Table of Contents
Context: Recently, China recalled 300 skilled engineers from Foxconn’s iPhone manufacturing in India and restricted rare earths, equipment, and skilled training.
Possible Reasons Behind Recalling 300 Chinese Engineers
- Curtail Technology Transfer: Prevent Indian manufacturing units — particularly in high-value electronics like iPhones — from acquiring the specialised know-how these engineers possess (production line setup, optimisation, troubleshooting).
- Delay India’s Manufacturing Take-off: Slow down India’s ambition to become a competitive electronics manufacturing hub.
- Maintain Supply Chain Dependence: Ensure India remains reliant on Chinese inputs, equipment, and rare earth materials.
- Preserve Chinese Economic Hegemony: Block potential competitors to safeguard Beijing’s dominant position in Asia’s manufacturing and export markets.
- Leverage Domestic Economic Pressures: China’s slowing economy, ageing population, and overcapacity make protecting export revenues crucial. Neutralising emerging rivals is part of its survival strategy.
How India Can Be Impacted
- Short-term operational disruption: Loss of skilled engineers will slow down production ramp-ups, delay projects, and increase dependence on foreign (often Chinese) technical support.
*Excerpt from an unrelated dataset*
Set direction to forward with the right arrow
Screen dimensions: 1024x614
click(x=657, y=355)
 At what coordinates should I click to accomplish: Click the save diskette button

- Higher costs & slower growth: Alternative sources for inputs and equipment are more expensive and less efficient, increasing Capex/Opex for Indian firms.
- Global supply chain hesitation: Companies may hesitate to shift production from China to India, fearing instability and inefficiency.
- Persistent trade imbalance: Electronics imports (42% from China) and the $60 billion trade deficit in electronics could worsen before improving.
- Longer decoupling timeline: Achieving self-reliance in electronics could take 5–7 years, even with aggressive policy support.
What India Can Do
- High-level coordination: Create a PMO-led inter-ministerial task force (similar to the 2019 PLI committee) to handle supply chain challenges across ministries and in close consultation with industry.
- Diversify supply sources: Build partnerships with Taiwan, Japan, South Korea, the US, and the EU for critical minerals, components, and manufacturing equipment.
- Strengthen domestic ecosystem: Invest in R&D, skill development, and infrastructure for electronics and component manufacturing, not just assembly.
- Accelerate PLI & allied policies: Expand production-linked incentives beyond smartphones to semiconductors, components, and high-tech manufacturing.
- Strategic stockpiling: Maintain reserves of critical inputs (rare earths, key components) to withstand supply disruptions.
- Global alliances: Work with Quad, Indo-Pacific Economic Framework for Prosperity (IPEF), and other like-minded partners to reduce dependence on China for high-tech inputs.
- Ease business bottlenecks: Cut bureaucratic delays, improve logistics, and address “higher disabilities” in costs to make India more attractive for global value chains.